• _Brief_: In the entries that follow, the first line to write out is the one containing "Viewport: 278px width, 603px height.", and the last is the one containing "Click the search magnifier icon". Reproduce that stretch exactly, with nothing before or after it.

• _Given entries_:

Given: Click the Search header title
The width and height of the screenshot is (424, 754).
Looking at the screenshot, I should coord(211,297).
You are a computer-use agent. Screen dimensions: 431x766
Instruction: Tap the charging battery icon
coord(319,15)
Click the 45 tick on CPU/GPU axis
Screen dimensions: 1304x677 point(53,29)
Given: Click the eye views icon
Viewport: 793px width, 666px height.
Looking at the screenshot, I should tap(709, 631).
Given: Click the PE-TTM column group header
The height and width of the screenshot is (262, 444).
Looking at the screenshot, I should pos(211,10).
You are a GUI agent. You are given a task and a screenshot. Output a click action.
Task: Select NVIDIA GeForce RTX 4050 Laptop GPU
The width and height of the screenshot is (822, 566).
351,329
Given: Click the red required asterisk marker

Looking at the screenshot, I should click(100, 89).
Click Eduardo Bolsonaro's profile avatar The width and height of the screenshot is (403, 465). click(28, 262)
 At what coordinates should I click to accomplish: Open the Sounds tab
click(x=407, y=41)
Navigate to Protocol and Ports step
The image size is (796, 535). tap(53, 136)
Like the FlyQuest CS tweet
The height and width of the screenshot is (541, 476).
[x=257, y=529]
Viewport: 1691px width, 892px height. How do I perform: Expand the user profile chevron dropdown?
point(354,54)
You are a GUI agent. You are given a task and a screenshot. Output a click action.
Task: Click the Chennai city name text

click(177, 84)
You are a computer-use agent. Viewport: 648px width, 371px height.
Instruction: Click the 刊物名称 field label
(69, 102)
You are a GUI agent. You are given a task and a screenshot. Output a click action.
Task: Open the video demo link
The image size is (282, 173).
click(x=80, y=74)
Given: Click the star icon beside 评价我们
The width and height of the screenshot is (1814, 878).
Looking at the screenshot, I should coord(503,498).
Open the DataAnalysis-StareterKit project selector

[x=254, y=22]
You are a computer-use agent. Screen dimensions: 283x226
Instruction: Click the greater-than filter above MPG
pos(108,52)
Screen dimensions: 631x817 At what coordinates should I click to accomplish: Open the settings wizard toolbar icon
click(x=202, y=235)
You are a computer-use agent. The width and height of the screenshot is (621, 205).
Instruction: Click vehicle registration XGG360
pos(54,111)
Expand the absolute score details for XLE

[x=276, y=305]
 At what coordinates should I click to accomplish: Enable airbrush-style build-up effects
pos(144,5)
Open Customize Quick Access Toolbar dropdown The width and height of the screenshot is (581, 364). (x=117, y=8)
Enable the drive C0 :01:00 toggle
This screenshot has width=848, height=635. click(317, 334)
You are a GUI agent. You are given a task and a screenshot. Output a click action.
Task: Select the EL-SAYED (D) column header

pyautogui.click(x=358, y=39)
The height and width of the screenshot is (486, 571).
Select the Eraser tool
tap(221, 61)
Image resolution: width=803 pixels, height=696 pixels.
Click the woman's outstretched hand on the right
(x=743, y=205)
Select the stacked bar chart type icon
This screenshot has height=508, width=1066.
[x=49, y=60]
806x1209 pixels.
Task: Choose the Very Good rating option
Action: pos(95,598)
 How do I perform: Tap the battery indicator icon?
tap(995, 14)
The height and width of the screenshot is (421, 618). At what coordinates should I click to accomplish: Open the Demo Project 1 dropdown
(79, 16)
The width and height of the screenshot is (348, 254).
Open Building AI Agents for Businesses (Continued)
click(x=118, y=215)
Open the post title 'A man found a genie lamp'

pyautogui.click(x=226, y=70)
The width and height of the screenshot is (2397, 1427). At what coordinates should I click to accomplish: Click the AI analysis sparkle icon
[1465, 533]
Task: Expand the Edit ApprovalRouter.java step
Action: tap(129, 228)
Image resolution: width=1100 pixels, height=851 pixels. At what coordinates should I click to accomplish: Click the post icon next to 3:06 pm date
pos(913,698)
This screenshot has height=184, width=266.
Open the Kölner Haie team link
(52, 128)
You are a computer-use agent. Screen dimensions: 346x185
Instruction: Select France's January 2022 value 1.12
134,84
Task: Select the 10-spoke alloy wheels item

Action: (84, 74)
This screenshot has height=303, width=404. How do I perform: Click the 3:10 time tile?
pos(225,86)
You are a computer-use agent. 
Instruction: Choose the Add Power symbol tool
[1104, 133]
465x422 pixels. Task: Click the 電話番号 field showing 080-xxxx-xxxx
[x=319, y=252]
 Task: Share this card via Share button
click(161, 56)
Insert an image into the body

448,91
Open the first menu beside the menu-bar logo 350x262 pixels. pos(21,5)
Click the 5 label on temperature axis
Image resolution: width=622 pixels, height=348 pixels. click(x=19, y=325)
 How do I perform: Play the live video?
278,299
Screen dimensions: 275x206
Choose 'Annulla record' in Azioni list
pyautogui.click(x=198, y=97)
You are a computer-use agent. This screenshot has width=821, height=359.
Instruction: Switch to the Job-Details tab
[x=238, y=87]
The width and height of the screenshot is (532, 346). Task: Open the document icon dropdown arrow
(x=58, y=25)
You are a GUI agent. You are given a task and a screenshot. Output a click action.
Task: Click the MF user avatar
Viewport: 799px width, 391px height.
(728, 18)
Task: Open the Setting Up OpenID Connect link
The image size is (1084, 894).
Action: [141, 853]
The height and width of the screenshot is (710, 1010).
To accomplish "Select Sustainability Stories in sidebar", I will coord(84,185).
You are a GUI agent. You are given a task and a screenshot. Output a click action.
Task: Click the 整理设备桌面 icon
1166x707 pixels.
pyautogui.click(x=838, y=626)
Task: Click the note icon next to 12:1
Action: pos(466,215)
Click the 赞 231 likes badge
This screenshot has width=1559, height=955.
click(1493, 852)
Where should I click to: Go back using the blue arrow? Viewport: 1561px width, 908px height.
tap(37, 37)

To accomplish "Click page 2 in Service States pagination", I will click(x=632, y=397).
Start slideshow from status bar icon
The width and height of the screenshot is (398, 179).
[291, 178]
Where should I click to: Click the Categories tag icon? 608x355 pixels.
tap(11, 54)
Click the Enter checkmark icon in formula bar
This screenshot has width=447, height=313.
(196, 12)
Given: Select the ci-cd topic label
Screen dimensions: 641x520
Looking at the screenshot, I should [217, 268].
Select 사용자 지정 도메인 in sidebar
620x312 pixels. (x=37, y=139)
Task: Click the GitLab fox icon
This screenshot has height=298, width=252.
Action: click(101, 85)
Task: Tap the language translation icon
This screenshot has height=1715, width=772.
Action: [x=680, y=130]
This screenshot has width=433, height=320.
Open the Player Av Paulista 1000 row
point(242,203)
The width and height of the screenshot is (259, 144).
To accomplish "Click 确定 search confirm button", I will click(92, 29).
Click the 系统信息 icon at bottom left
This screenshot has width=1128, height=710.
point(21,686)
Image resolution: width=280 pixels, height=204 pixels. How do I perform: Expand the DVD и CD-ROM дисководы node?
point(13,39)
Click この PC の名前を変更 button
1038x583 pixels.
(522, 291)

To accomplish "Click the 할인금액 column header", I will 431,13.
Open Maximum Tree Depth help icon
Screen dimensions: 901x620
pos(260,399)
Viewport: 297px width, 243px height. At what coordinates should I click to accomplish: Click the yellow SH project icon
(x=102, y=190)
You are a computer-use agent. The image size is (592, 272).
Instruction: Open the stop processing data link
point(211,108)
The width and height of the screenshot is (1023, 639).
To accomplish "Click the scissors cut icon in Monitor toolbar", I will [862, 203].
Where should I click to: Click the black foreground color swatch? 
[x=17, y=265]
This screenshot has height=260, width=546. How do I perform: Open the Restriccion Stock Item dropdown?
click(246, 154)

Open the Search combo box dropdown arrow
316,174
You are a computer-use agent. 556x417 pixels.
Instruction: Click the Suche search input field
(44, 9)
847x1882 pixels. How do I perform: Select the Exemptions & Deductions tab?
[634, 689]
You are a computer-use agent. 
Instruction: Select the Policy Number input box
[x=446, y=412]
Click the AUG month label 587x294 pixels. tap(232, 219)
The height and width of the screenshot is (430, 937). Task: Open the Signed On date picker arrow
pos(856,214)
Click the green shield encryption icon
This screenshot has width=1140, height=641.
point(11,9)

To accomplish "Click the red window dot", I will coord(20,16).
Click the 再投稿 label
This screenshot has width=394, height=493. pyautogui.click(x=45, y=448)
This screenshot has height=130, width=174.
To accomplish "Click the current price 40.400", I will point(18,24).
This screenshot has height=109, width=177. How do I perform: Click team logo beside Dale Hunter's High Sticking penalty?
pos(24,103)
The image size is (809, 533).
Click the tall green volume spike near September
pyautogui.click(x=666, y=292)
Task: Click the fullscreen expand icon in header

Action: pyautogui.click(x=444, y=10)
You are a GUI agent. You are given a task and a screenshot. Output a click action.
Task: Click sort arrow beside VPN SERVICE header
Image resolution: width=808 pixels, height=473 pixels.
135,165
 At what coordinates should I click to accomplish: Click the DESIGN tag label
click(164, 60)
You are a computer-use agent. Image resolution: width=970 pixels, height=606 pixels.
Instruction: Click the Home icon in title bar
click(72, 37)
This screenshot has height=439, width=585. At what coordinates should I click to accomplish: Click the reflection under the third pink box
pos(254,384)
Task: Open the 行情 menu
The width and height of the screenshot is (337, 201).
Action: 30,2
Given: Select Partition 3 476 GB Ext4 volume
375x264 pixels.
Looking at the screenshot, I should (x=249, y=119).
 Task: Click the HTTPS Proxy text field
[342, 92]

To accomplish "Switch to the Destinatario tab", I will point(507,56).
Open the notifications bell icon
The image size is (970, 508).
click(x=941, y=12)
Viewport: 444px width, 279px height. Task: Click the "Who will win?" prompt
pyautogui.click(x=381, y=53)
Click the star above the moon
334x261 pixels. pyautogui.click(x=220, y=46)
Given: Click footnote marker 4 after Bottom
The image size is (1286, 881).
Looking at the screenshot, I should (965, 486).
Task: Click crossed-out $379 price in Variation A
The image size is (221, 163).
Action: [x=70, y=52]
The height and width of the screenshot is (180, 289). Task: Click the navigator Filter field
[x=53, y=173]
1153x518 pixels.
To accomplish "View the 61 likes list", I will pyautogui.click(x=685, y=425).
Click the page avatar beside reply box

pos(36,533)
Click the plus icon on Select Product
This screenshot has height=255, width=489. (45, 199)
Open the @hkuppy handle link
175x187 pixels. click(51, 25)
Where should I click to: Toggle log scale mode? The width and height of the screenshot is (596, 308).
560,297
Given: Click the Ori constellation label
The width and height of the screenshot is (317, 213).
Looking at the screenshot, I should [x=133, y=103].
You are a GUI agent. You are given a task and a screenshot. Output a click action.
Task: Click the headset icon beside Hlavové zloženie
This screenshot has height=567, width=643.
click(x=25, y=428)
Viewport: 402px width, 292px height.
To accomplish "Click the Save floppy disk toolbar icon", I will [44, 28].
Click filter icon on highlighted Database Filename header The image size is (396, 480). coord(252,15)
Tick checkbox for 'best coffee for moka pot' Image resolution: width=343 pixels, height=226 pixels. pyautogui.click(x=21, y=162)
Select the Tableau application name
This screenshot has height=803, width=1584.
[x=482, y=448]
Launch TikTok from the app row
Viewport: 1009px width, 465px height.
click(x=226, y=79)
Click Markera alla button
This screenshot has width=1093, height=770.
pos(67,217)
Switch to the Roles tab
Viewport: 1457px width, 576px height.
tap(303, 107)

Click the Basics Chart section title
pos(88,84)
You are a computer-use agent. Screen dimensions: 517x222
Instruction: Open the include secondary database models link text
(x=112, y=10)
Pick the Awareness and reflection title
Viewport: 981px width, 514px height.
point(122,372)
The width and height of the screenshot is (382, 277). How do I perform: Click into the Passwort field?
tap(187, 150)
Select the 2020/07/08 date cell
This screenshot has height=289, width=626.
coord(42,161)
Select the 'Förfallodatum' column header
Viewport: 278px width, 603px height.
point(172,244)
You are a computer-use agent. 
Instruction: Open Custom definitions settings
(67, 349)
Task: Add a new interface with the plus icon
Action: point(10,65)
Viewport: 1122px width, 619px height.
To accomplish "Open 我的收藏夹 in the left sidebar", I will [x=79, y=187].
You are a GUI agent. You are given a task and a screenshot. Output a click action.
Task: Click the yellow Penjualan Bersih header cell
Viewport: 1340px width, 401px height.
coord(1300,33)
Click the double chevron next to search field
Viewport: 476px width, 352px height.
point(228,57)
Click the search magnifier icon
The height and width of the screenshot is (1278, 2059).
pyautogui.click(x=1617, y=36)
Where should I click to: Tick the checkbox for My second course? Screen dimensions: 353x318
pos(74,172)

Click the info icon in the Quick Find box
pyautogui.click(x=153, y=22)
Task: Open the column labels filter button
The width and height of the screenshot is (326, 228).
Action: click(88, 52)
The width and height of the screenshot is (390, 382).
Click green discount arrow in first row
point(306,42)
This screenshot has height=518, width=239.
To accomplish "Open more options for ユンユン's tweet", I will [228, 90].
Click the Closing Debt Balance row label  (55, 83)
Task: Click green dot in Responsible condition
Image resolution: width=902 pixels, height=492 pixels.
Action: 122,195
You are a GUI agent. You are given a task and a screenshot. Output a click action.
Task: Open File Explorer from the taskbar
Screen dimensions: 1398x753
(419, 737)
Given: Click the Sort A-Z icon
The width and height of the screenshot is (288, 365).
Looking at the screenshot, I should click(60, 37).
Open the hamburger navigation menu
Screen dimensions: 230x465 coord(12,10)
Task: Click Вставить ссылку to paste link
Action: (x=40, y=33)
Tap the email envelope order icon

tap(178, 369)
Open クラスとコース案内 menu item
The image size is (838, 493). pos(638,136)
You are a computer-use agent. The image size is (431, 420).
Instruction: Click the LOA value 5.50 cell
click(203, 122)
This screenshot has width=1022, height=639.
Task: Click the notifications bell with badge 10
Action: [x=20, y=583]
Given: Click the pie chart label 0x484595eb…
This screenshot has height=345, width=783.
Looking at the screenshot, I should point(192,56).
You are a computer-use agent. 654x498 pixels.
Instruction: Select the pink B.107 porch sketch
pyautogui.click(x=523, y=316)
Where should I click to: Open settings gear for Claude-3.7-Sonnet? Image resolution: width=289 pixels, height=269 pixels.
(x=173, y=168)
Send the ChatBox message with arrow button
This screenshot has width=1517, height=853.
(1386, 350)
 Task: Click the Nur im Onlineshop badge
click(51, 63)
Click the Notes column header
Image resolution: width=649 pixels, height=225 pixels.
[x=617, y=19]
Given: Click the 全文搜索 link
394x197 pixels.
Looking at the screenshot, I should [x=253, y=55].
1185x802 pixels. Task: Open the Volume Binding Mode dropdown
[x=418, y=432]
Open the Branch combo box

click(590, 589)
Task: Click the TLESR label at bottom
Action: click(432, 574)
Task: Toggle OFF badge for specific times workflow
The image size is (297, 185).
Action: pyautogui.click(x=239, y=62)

• _Result of this task_:
Viewport: 278px width, 603px height.
point(172,244)
You are a computer-use agent. 
Instruction: Open Custom definitions settings
(67, 349)
Task: Add a new interface with the plus icon
Action: point(10,65)
Viewport: 1122px width, 619px height.
To accomplish "Open 我的收藏夹 in the left sidebar", I will [x=79, y=187].
You are a GUI agent. You are given a task and a screenshot. Output a click action.
Task: Click the yellow Penjualan Bersih header cell
Viewport: 1340px width, 401px height.
coord(1300,33)
Click the double chevron next to search field
Viewport: 476px width, 352px height.
point(228,57)
Click the search magnifier icon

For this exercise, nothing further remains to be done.